On November 25, local time, U.S. President-elect Trump announced a plan to impose a 25% tariff on all goods entering the U.S. from Mexico and Canada, and an additional 10% tariff on all goods imported from China. This news caused significant fluctuations in the foreign exchange market. The U.S. dollar index surged by 0.41% to 107.25 at the time of writing, while the Mexican peso and Canadian dollar both depreciated by more than 1% against the dollar, and the offshore RMB also declined against the dollar.
Market Reaction: Strong Dollar, Trade Partners' Currencies Pressured
Trump's tariff threat has made traders more cautious about the currencies of America's key trade partners. Data shows that for the week ending November 19, the U.S. Commodity Futures Trading Commission (CFTC) reported that asset management companies are hastily unwinding bullish bets on the Mexican peso, while leveraged funds have turned bearish. Similarly, bearish sentiment towards the Canadian dollar is rising, with hedge funds and asset management companies displaying clear pessimism.
As a result, the Mexican peso dropped to 20.75 against the dollar, hitting a recent low, and the Canadian dollar also fell over 1% against the dollar, reaching a near three-year low. Meanwhile, although the decline in the offshore RMB was smaller, concerns about its future trend are growing.
Trump's New Nominee for Treasury Secretary Bessent: A Potential Market Cushion
Last Friday, Trump nominated veteran Wall Street figure Scott Bessent as U.S. Treasury Secretary. This decision has provided some expectations of cushioning for the market. Known for his caution and pragmatism, Bessent is thought to possibly mitigate the impact of the Trump administration's aggressive trade policies.
In an interview, Bessent expressed support for the gradual implementation of trade restrictions and showed readiness to negotiate the specifics of the tariffs. He emphasized that his primary task is to fulfill Trump's tax cut promises while controlling fiscal deficits and spending. He also reiterated the importance of maintaining the U.S. dollar's status as a global reserve currency.

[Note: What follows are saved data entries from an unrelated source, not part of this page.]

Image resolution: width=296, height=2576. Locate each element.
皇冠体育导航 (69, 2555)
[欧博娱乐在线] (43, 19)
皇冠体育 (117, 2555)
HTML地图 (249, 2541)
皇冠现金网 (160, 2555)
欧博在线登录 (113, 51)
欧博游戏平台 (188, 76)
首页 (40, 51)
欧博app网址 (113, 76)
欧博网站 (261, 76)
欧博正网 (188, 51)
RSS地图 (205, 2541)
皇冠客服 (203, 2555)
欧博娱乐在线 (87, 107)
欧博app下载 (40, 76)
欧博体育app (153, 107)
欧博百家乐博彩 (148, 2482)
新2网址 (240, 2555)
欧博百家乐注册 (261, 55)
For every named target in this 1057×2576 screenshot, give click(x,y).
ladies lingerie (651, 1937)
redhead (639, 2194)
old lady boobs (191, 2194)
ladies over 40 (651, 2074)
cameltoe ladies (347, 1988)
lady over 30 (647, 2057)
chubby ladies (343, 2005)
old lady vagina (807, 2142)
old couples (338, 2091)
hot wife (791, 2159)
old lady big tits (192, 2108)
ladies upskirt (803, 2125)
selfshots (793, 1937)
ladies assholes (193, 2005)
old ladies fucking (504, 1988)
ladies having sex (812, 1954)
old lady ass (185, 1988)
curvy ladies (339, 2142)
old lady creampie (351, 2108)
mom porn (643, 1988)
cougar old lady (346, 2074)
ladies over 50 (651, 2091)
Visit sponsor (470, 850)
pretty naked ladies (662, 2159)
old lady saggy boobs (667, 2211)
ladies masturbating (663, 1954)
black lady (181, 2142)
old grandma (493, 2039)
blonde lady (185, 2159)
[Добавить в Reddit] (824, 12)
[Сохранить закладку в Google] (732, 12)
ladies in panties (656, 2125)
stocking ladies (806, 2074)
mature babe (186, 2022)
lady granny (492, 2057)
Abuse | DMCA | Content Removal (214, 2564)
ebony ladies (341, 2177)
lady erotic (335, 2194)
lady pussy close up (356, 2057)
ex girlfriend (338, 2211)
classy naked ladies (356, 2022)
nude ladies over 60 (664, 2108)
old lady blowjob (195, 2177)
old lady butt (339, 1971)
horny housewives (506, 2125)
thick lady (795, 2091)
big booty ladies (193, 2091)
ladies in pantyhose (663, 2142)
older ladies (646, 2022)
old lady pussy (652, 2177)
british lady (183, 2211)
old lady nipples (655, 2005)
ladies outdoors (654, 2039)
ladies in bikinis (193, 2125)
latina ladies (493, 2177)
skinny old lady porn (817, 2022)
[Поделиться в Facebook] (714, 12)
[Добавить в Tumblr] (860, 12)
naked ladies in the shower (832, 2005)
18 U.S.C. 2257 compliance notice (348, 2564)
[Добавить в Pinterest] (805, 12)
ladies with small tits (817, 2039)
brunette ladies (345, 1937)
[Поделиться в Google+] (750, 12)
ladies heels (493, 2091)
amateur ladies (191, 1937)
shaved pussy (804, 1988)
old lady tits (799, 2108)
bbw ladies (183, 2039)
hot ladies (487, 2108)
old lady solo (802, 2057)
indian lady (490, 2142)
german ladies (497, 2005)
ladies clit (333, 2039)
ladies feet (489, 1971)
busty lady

Market Outlook: Coexistence of High Risk and High Uncertainty
Analysts point out that Trump's tariff threats could not only trigger international trade conflicts but also put pressure on domestic U.S. companies. For example, U.S. manufacturing and agricultural export businesses might face higher retaliatory tariffs, and the increased import costs could be passed on to consumers, further increasing inflation.
In the foreign exchange market, the strong dollar might persist, but overly aggressive tariff policies could undermine international investors' confidence in U.S. assets. The downward pressure on the currencies of trade partners may continue, particularly with higher uncertainty facing the Mexican peso and the Canadian dollar.
Bessent's potential cushioning effect as Treasury Secretary might offer some reassurance to the market, but whether he can truly balance Trump's tough trade stance with global economic stability remains to be seen.
Currently, the global market is entering a period of high volatility. Investors need to be wary of the potential impacts of policy changes on the foreign exchange and commodity markets while closely watching for more details on trade policies in the coming weeks.